[Stored data entries]
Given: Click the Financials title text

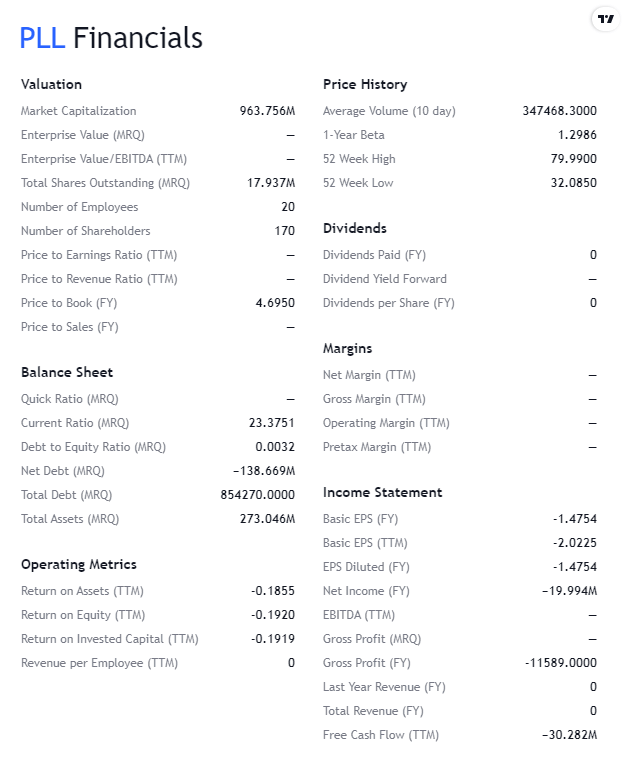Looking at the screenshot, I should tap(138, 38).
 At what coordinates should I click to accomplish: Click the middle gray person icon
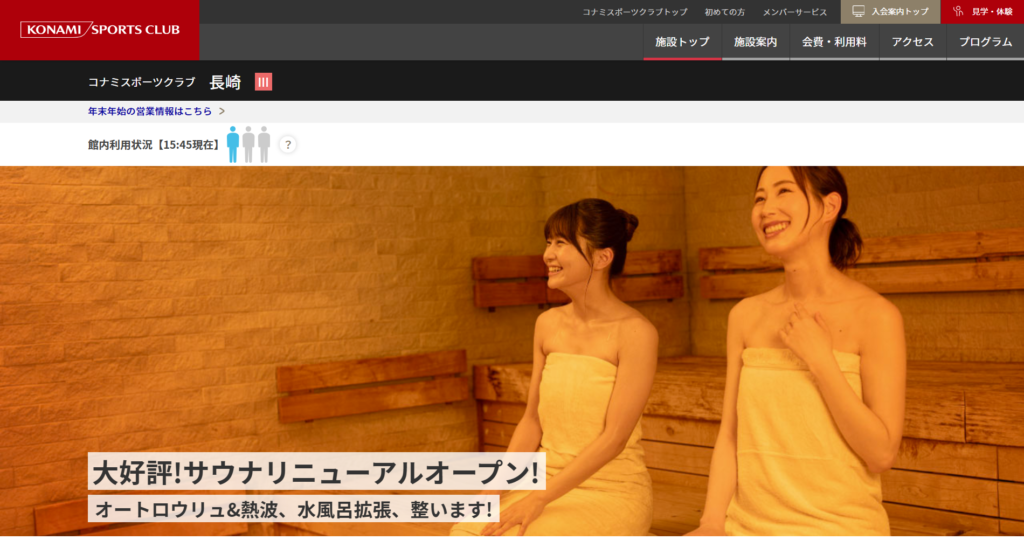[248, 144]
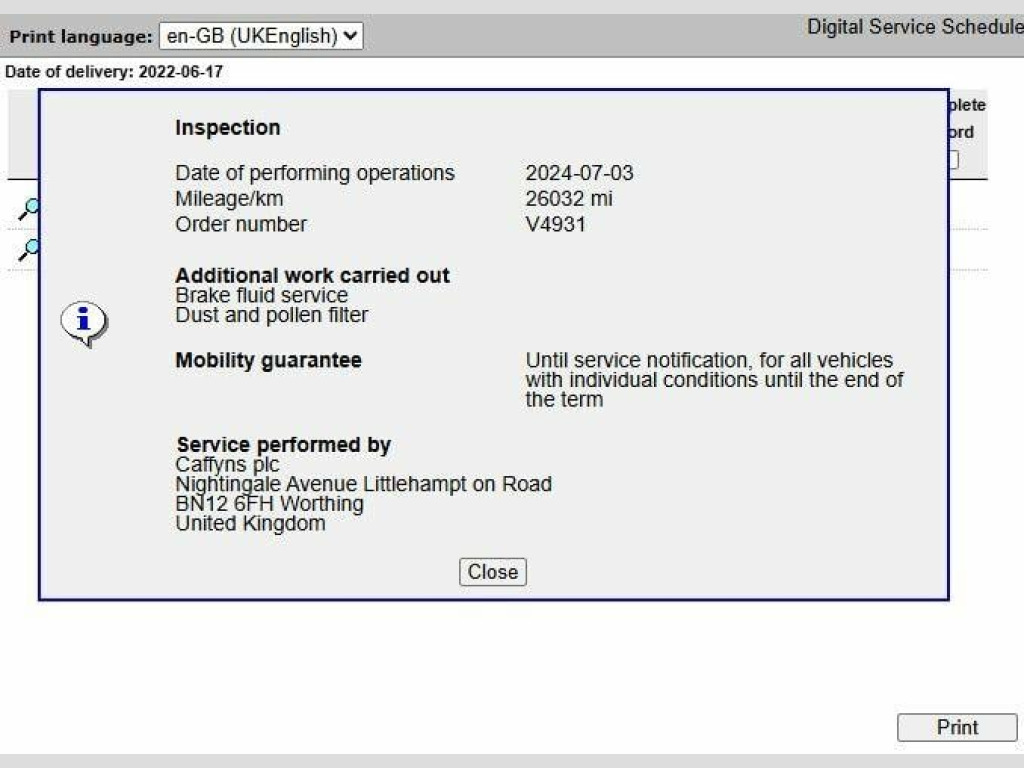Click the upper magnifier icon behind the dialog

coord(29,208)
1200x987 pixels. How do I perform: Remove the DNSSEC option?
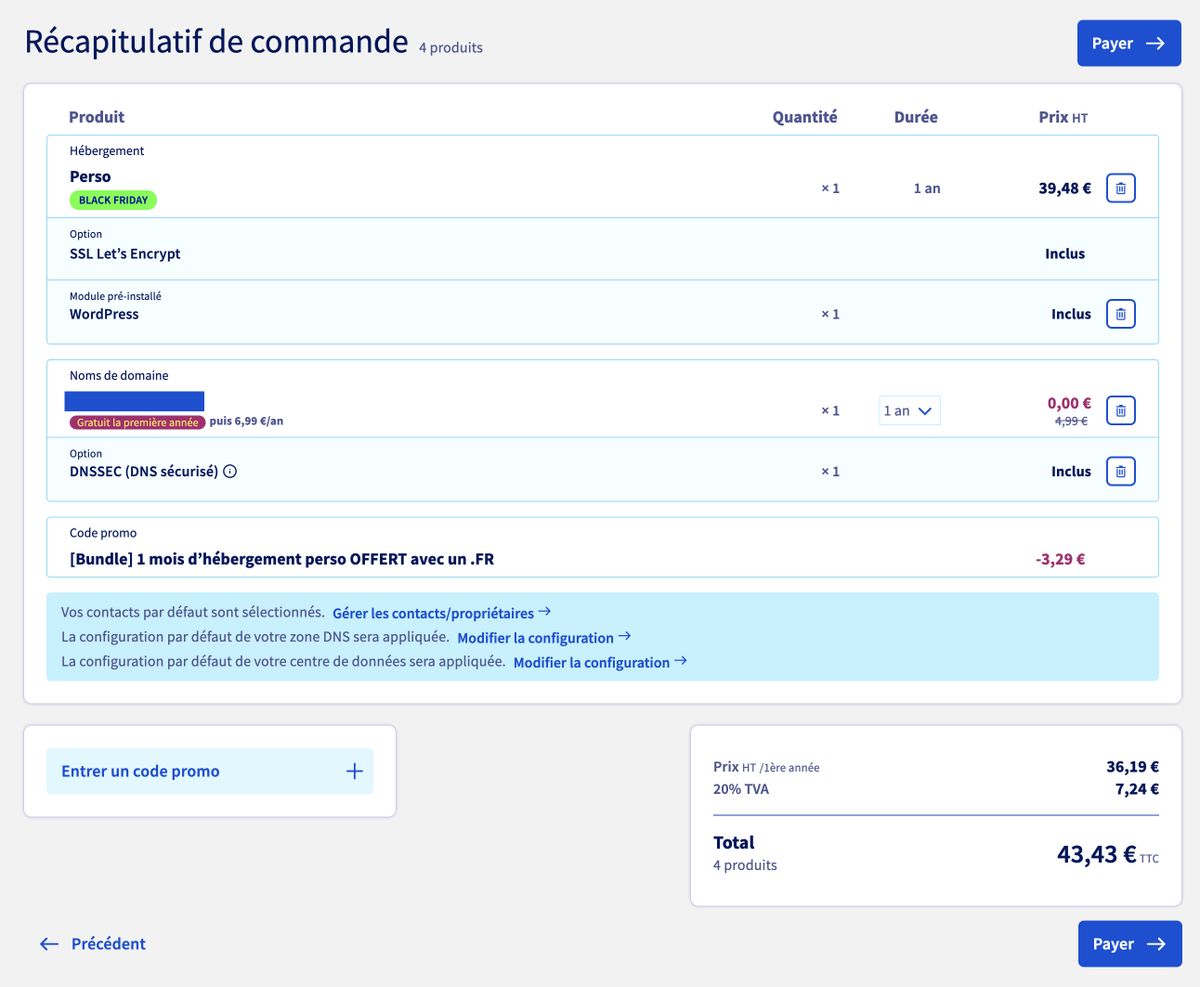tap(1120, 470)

WHAT IS REQUIRED
Return all records exactly as they stand above, except for pictures.

ANSWER AREA
Given: Click the Financials title text

Looking at the screenshot, I should tap(138, 38).
 At what coordinates should I click to accomplish: Click the middle gray person icon
[248, 144]
Click the upper magnifier icon behind the dialog

coord(29,208)
1200x987 pixels. How do I perform: Remove the DNSSEC option?
tap(1120, 470)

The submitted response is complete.